Zweitens spricht die Beklagte dem auf die Ärztin A entfallenden Arztsitz den Neupraxenstatus ab 1. April 2012 zu Unrecht ab. Der Senat folgt auch hier der Argumentation des Sozialgerichts und im Übrigen der in der Berufungserwiderung der Klägerin zum Ausdruck gekommenen Sichtweise. Es liegt auf der Hand, dass sich für einen Arzt, der ohne eigenen Vertragsarztsitz in einem schlichten Anstellungsverhältnis tätig ist, die Frage der Neupraxenregelung nicht stellt. Die Rechtsprechung des Bundessozialgerichts zu Praxen in der Aufbauphase hatte stets den in freier Unternehmerschaft selbständig tätigen Vertragsarzt im Blick, dem es ermöglicht werden sollte, zur Herstellung von Honorarverteilungsgerechtigkeit eine Steigerung des Honorars auf den Fachgruppendurchschnitt ohne zeitliche Verzögerung zu realisieren (vgl. nur Bundessozialgericht, Urteil vom 24. Januar 2018, B 6 KA 2/17 R, zitiert nach juris, dort Rdnr. 25).
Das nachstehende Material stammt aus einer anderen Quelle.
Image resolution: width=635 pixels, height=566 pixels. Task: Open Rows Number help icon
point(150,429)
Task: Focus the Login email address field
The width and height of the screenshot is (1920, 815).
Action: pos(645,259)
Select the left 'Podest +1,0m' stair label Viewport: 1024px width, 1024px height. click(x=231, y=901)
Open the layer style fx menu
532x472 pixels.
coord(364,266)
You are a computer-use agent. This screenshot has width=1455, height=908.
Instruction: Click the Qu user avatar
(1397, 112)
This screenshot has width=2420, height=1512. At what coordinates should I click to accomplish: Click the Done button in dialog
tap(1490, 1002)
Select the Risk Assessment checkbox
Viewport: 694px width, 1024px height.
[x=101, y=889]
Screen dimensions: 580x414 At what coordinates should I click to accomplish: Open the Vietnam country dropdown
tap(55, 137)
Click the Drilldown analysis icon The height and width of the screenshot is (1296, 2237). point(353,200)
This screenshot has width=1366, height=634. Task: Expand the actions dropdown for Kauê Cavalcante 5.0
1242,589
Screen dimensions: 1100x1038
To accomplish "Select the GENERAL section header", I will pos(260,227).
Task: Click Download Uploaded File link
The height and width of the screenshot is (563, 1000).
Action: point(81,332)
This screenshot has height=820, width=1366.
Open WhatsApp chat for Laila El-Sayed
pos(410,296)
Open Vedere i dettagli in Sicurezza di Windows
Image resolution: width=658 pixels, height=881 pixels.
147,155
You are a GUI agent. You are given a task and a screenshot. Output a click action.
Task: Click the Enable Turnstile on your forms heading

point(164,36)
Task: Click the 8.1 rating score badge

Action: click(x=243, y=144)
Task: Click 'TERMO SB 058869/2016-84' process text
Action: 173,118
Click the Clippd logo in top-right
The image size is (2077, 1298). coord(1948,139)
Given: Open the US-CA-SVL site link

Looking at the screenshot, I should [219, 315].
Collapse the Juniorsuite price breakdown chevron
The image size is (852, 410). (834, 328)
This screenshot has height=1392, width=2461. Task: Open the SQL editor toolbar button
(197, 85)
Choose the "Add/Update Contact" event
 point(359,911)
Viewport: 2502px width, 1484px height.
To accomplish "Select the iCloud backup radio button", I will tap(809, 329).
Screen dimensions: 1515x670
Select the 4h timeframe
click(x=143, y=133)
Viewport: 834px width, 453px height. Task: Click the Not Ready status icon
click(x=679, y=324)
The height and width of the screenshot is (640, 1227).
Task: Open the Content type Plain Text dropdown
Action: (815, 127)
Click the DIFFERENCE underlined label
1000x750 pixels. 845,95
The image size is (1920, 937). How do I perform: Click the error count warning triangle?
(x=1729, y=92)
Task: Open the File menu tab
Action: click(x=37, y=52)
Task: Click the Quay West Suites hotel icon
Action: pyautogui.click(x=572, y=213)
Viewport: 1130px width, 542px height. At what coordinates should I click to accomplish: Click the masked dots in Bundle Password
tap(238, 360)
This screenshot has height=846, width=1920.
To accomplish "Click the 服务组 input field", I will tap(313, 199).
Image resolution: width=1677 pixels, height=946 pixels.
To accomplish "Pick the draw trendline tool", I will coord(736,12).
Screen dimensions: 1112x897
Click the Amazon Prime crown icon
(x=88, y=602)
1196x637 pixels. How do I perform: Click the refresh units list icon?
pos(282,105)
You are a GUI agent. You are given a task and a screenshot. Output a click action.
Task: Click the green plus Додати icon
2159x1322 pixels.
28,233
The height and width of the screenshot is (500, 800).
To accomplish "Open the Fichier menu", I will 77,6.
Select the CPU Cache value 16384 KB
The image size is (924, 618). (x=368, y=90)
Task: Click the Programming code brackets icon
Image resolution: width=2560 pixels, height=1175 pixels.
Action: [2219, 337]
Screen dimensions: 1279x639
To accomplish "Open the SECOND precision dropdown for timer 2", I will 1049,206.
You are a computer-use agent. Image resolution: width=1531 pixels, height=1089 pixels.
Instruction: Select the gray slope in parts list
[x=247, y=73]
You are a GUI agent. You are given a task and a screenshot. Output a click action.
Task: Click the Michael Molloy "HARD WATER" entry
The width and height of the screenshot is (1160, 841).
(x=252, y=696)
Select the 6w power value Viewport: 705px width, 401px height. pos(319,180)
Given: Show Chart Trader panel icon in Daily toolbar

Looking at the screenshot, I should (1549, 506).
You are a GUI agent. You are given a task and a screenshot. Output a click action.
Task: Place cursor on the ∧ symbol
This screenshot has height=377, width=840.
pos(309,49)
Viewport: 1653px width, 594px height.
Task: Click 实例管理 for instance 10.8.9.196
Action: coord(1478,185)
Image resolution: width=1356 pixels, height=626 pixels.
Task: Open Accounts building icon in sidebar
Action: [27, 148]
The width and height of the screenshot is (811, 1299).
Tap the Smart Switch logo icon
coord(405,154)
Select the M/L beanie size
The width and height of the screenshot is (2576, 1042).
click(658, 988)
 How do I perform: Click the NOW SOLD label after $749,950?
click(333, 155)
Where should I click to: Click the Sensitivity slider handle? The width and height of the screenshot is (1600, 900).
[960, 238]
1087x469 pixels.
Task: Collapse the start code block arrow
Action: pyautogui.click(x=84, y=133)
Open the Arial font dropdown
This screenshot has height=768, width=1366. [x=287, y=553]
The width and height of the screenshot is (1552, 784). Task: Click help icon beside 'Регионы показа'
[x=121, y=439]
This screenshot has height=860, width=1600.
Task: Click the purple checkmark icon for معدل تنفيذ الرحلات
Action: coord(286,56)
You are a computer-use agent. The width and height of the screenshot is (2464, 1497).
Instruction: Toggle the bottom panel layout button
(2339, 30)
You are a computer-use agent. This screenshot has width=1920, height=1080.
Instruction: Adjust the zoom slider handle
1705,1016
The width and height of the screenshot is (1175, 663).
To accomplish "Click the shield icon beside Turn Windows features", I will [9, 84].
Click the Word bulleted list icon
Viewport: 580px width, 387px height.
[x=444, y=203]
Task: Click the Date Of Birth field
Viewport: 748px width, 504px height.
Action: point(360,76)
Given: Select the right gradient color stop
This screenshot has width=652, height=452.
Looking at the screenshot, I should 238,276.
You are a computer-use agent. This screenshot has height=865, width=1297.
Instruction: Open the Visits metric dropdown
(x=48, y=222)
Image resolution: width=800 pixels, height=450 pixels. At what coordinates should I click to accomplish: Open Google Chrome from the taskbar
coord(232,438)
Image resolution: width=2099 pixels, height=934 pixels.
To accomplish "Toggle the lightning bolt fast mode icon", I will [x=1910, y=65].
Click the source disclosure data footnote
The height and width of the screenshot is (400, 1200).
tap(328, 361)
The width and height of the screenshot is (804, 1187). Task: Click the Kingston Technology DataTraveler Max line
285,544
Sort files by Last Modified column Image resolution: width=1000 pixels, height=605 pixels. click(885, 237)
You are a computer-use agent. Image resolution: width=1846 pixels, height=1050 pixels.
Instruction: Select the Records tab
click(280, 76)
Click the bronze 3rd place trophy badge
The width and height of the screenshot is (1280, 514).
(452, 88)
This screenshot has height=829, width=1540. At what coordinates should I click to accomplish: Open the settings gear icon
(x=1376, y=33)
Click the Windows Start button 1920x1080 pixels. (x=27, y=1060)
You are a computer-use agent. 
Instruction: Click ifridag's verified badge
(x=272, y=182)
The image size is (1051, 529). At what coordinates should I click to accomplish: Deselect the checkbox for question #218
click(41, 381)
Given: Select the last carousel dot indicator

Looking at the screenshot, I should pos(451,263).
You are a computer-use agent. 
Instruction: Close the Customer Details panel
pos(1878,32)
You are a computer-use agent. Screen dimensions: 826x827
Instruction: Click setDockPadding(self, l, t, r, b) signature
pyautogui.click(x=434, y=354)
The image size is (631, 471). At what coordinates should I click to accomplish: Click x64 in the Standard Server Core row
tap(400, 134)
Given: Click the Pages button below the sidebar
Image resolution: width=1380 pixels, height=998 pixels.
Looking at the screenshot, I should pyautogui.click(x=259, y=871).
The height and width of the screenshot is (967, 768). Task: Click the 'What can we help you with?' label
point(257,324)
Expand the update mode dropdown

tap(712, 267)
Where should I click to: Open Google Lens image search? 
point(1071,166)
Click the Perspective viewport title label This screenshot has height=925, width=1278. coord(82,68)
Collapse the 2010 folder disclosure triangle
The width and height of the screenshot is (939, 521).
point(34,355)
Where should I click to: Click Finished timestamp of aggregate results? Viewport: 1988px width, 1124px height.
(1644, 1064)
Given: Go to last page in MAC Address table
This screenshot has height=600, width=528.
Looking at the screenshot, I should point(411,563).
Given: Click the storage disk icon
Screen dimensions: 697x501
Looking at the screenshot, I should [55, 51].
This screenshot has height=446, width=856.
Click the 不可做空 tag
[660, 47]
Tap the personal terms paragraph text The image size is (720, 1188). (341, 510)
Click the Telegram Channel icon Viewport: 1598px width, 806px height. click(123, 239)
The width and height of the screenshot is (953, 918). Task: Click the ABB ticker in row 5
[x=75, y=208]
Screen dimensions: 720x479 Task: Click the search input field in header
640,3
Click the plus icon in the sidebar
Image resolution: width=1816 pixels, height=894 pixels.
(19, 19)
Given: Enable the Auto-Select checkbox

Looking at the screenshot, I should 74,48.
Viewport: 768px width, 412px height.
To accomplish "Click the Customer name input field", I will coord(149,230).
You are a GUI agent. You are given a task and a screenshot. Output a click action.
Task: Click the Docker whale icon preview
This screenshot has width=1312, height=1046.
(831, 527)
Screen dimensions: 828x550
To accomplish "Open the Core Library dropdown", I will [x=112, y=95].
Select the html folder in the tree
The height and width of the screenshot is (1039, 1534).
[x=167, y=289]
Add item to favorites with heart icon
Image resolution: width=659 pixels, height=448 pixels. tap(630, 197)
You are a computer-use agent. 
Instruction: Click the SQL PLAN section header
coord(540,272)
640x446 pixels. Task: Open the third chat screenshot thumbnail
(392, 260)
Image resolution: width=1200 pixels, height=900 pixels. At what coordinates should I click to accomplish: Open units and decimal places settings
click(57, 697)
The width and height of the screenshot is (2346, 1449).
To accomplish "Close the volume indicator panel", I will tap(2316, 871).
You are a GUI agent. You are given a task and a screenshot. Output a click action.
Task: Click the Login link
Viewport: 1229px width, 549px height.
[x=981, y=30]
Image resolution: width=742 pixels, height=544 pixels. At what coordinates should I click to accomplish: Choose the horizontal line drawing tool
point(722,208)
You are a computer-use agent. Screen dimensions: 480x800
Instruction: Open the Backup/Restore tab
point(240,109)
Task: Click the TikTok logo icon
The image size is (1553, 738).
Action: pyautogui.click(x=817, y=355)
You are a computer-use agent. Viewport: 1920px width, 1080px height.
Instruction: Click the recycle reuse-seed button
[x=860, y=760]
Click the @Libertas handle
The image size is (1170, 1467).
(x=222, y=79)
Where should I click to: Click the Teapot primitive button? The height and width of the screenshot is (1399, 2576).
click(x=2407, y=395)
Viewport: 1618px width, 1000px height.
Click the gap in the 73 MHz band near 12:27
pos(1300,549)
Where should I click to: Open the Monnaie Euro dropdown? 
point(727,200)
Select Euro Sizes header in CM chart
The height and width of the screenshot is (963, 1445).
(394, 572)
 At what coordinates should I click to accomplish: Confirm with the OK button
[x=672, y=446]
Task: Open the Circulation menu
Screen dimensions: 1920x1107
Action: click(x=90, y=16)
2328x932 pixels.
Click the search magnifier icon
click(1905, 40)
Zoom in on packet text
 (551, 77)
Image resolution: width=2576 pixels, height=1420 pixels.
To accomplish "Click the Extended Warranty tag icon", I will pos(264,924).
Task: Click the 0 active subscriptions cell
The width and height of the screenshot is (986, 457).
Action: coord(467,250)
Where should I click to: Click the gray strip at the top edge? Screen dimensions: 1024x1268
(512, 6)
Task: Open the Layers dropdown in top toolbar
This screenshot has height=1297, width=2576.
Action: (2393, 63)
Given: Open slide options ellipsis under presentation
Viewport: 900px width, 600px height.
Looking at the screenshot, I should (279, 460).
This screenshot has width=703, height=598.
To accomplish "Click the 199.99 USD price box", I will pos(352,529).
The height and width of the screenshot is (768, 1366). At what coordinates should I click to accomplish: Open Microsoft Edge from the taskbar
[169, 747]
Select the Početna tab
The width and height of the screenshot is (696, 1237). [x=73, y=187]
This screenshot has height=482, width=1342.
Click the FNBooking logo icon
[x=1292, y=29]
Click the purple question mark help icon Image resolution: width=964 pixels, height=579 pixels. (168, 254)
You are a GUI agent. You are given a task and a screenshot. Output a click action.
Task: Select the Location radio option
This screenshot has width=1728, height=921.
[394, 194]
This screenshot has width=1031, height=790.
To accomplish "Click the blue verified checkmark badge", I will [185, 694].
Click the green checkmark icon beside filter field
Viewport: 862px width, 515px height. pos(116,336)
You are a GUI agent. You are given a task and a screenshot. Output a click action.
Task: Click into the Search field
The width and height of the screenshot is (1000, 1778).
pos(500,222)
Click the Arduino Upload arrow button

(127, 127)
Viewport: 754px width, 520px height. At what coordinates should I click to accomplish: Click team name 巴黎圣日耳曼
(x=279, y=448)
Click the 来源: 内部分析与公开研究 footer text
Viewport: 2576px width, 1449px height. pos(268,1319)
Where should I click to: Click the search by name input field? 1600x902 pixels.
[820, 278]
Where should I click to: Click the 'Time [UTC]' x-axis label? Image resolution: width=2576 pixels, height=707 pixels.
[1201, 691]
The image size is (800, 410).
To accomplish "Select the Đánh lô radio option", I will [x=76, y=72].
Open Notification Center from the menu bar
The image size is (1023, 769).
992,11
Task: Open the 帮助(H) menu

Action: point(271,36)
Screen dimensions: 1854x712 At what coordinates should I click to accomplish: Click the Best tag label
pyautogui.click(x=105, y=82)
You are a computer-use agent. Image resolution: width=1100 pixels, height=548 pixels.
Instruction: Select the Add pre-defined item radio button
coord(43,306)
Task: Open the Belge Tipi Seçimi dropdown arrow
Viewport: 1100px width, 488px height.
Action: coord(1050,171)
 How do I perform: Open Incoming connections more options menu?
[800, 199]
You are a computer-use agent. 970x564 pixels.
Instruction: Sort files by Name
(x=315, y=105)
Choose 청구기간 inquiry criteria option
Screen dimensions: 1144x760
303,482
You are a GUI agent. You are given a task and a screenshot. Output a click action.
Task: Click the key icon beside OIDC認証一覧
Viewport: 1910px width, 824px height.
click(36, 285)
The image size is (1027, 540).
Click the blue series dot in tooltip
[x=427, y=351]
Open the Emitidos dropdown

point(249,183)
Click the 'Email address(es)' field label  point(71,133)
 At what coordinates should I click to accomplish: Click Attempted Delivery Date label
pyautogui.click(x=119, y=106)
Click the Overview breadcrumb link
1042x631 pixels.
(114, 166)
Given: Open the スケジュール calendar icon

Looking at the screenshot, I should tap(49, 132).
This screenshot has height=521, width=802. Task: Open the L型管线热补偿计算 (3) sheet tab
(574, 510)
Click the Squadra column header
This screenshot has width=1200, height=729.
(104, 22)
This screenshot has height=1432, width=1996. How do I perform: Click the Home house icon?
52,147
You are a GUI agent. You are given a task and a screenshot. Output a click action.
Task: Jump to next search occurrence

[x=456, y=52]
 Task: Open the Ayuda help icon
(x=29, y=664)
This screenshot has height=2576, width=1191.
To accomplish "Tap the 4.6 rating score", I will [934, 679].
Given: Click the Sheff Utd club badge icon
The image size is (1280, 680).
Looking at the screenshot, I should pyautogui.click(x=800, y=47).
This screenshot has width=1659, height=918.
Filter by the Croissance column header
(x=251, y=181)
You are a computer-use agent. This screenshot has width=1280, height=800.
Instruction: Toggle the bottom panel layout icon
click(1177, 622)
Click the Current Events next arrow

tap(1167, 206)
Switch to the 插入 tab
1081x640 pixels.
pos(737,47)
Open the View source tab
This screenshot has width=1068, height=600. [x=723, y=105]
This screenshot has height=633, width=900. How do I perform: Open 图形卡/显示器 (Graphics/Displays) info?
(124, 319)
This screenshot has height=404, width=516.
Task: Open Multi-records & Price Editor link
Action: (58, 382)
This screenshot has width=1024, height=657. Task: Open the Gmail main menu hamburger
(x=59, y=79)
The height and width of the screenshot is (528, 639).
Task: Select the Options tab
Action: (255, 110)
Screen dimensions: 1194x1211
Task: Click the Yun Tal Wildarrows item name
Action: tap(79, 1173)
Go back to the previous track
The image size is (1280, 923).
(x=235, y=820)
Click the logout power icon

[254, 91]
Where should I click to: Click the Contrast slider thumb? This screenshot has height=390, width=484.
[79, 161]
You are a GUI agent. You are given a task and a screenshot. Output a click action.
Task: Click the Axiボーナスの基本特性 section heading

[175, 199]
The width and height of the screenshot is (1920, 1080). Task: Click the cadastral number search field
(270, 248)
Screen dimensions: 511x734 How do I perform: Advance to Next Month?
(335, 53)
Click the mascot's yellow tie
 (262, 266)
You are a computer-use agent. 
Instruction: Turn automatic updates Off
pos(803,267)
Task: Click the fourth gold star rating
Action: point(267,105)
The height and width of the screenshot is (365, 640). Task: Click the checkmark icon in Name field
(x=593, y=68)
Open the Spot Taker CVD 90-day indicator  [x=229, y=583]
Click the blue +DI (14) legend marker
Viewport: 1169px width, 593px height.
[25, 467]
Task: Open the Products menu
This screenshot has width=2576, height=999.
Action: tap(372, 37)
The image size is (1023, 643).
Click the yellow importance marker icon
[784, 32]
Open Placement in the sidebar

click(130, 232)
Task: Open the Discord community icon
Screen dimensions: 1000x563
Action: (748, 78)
Diese an Art. 12 Abs. 1 und Art. 3 Abs. 1 GG gemessene Frage stellt sich für einen abhängig beschäftigten angestellten Arzt nicht, der über keine vertragsärztliche Zulassung verfügt (vgl. auch § 95 Abs. 1 und Abs. 9 SGB V sowie die Regelungen in § 32b Ärzte-ZV). Daher hat die Ärztin A in ihrer Angestelltentätigkeit vor dem Eintritt ins MVZ am Krankenhaus H (1. Juli 2008 bis 31. Dezember 2009) auch nicht Teile eines Jungarztstatus „verbraucht“. Gleichzeitig durfte das bis 30. September 2013 im Neupraxenstatus befindliche MVZ am Krankenhaus H die auf einem zum 1. Oktober 2010 neu geschaffenen Arztsitz tätige und angestellte Ärztin A abrechnungstechnisch wie eine Jungärztin behandeln; anderenfalls käme es zu einer nicht gerechtfertigten Ungleichbehandlung mit einer im Neupraxenstatus befindlichen BAG, in die ein weiterer Jungarzt eintritt.
Die Kostenentscheidung beruht auf § 197a SGG in Verbindung mit § 154 Abs. 2 VwGO. Gründe für die Zulassung der Revision bestehen nicht, § 160 Abs. 2 SGG.